BI38 Methotrexate-associated lymphoma in atopic dermatitis: two case reports
Dalia Eid, Nabil PonnambathAbstract
Methotrexate (MTX) is widely used off-label for moderate-to-severe atopic dermatitis (AD), but its potential to induce lymphoproliferative disorders (LPDs) is best recognized in other autoimmune diseases. MTX-associated LPDs occur predominantly in patients with rheumatoid arthritis treated with MTX and are reported less commonly in psoriasis and dermatomyositis. Approximately 75–85% of cases of MTX-induced LPD occur in rheumatoid arthritis, and B-cell lineage is most frequent, with occasional reports from patients with psoriasis. Cases in AD have not been clearly documented in the indexed literature to date. We present two male patients with AD on long-term low-dose MTX who developed histologically confirmed lymphoma. Case 1: a 51-year-old man with lifelong AD treated with MTX for 2 years presented with a right axillary mass. Biopsy confirmed Hodgkin lymphoma (HL) and MTX was discontinued. Persistent disease required R-CHOP chemotherapy, with good metabolic response. Two years later he developed para-aortic and coeliac lymphadenopathy; biopsy confirmed relapse of Hodgkin lymphoma. He received R-GDP followed by BEAM autologous stem cell transplant and remains in remission. Narrowband ultraviolet B phototherapy provided effective control of his AD during this period. Case 2: a 52-year-old man with AD on MTX for 4 years presented with fever and cervical lymphadenopathy. Initial biopsy was suggestive of Hodgkin lymphoma, but further immunophenotyping revised the diagnosis to peripheral T-cell lymphoma, not otherwise specified. He received urgent R-CHOP therapy, achieved an excellent response, had residual nodes treated with radiotherapy, and underwent BEAM autologous stem cell transplant.

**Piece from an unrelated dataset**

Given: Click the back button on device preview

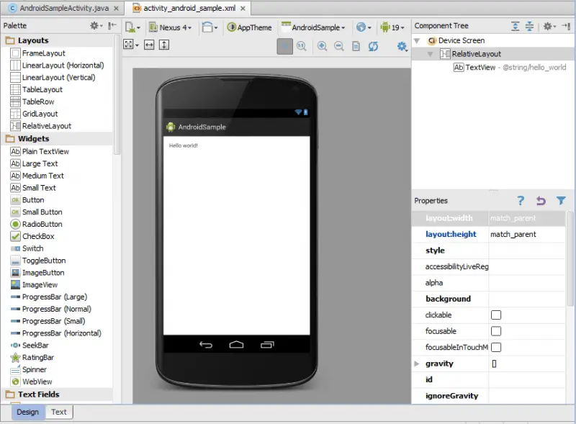Looking at the screenshot, I should click(206, 345).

These cases may represent the first reported instances of MTX-associated lymphoma in the context of AD, expanding the spectrum of MTX-induced LPD outside established autoimmune indications. They highlight the need for clinical vigilance for unexplained lymphadenopathy in patients with AD on systemic immunosuppression and underscore the importance of histological diagnosis, prompt MTX cessation and appropriate oncological management.